C runs on a lot of different architectures. I mean a lot of different architectures. You can get C code running on an embedded DSP and on a Cray supercomputer.
Most of the "implementation-defined" parts of the C standard that people take for granted really only do break on obscure architectures. For example, there are DSPs and Cray supercomputers where CHAR_BIT
is something huge like 32 or 64. So if you try out your code on an x86, and maybe if you're generous a PowerPC, ARM, or SPARC, you're not likely to run into any of the really weird cases. And that's okay. Most code these days will always run on a byte-oriented architecture with twos-complement integers and arithmetic shifts. I have no doubt that any new CPU architectures in the foreseeable future will be the same.
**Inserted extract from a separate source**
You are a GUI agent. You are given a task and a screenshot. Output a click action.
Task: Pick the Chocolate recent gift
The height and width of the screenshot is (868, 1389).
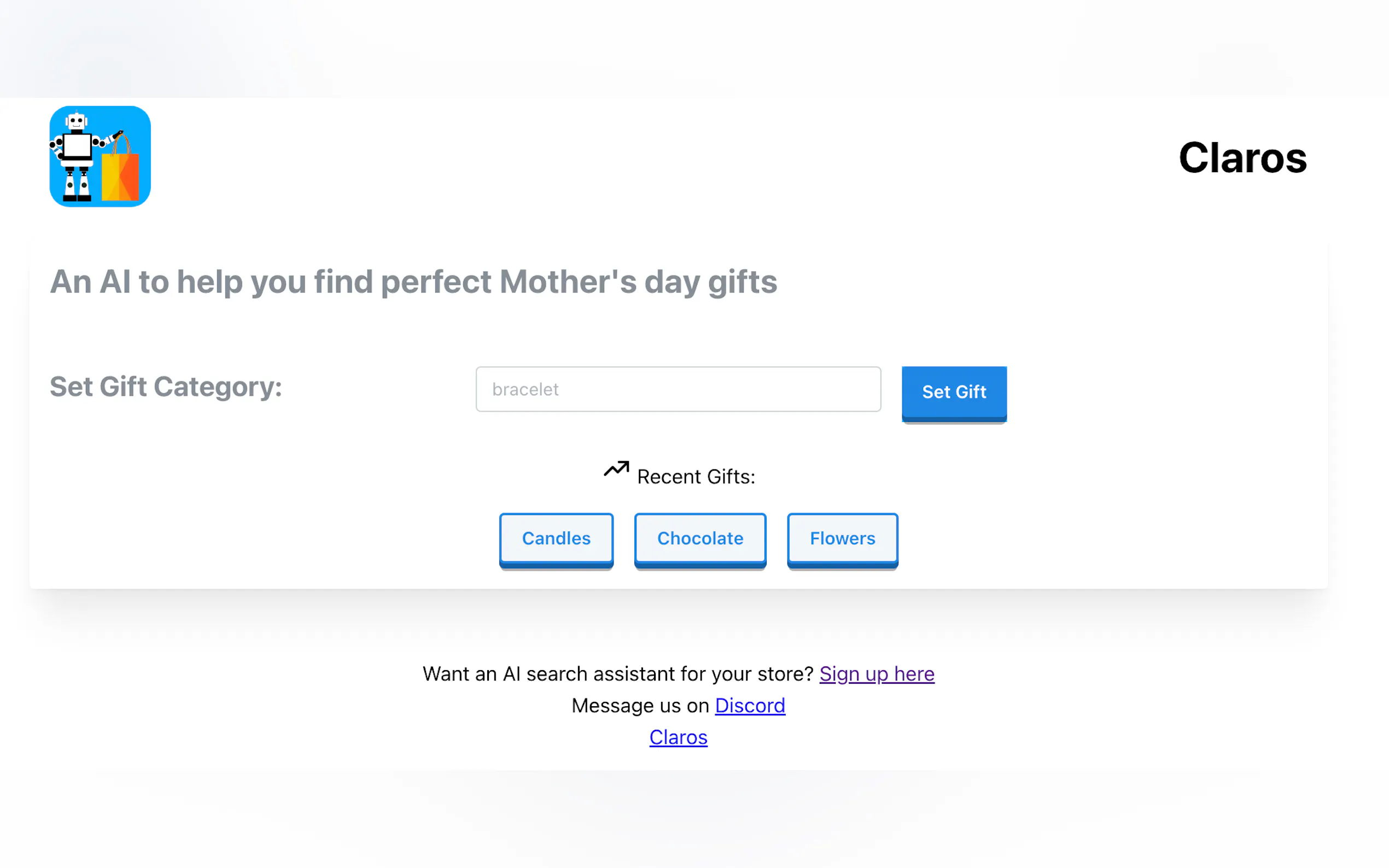(x=700, y=538)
But let's look at the two most common representations for integers: twos-complement and ones complement:
switch ((-1) >> 1) {
case 0:
case -0:
puts("Hello, one's complement world!");
// Possibly sign-magnitude.
break;
case -1:
puts("Hello, two's complement world!");
break;
default:
puts("Hello, computer without arithmetic shift");
break;
}
Don't sweat it. Just stick to /
when you want to divide, and >>
when you need to shift. Even bad compilers are good at optimizing these operations. (And remember that x/2 != x>>1
if x
is negative, unless you're on a one's complement machine, which is almost certainly not true.)
The standard does guarantee that if (int) x
is not negative, then (int) x >> n == (unsigned) x >> n
, so there is not a lot of room for a compiler to do something completely unexpected.